Work instruction :: Since only part of the material is needed, please repeat exactly the line that includes "Open the Facebook bookmark" and every line after it, up to the last.
......
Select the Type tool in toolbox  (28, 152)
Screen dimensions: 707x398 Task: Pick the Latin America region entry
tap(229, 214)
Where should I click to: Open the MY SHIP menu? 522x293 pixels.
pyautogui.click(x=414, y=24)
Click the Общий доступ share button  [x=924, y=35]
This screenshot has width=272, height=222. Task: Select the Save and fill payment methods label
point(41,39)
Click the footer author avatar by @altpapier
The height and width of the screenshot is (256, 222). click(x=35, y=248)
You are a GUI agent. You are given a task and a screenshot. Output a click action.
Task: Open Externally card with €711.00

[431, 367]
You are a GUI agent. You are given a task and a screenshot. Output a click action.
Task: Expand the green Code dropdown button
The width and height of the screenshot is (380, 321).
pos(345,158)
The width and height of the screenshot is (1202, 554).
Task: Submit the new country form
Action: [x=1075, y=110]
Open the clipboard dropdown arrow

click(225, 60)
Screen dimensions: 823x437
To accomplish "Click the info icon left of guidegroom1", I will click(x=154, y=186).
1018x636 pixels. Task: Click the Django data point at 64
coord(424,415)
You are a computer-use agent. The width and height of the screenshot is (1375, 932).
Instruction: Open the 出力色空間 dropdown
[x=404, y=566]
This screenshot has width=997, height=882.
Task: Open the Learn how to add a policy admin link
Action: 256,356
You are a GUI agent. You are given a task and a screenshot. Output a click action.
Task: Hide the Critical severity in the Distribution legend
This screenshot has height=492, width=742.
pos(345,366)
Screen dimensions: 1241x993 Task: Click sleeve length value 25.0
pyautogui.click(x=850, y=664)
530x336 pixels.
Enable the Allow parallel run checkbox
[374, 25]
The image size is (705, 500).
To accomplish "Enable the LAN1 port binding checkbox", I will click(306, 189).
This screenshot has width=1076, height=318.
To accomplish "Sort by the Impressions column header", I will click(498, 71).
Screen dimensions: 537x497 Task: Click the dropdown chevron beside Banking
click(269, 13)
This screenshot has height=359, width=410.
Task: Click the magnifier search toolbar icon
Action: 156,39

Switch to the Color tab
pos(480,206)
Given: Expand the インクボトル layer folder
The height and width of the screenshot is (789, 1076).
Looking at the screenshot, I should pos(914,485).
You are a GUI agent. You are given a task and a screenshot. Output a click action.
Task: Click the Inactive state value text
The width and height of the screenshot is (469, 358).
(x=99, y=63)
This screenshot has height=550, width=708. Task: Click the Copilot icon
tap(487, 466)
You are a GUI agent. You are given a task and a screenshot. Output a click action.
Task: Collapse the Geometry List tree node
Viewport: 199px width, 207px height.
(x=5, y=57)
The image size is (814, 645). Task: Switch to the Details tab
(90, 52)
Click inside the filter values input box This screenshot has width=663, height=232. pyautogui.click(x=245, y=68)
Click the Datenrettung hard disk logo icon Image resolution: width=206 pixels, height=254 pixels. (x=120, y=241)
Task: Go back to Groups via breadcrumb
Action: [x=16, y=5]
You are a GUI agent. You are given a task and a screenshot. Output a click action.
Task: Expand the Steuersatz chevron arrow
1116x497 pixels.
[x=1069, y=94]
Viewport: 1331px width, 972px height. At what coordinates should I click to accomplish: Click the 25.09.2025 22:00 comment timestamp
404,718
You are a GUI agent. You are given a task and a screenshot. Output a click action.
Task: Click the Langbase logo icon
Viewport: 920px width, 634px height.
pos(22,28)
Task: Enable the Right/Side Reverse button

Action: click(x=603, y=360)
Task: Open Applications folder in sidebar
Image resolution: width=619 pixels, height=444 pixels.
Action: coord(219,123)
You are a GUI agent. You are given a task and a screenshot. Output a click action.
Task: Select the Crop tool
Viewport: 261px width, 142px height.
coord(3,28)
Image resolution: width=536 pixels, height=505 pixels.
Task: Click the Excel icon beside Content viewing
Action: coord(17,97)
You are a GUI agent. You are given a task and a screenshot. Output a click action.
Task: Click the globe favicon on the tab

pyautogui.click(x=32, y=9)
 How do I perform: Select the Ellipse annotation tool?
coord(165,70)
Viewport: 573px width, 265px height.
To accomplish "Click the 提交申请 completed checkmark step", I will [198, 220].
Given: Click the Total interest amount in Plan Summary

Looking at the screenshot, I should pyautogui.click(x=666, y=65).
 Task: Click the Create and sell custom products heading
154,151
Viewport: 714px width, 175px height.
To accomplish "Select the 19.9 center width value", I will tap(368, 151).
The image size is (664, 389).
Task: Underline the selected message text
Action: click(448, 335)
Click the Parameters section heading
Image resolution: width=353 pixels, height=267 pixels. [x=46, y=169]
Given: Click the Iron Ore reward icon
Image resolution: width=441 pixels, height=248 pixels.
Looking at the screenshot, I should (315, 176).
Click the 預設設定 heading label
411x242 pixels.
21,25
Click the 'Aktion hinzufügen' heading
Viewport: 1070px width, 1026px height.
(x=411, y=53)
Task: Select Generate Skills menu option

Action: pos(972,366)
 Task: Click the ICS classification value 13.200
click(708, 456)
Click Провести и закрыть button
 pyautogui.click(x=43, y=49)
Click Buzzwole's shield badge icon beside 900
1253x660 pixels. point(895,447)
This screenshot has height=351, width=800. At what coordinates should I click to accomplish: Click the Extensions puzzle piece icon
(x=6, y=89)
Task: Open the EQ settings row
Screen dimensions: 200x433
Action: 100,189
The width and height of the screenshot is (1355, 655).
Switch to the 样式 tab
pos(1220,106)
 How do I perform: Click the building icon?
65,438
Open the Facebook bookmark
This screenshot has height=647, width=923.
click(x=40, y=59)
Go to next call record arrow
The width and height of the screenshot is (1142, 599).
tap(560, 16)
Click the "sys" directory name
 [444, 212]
......
Solution to this problem ::
Open the Facebook bookmark
This screenshot has height=647, width=923.
click(x=40, y=59)
Go to next call record arrow
The width and height of the screenshot is (1142, 599).
tap(560, 16)
Click the "sys" directory name
 [444, 212]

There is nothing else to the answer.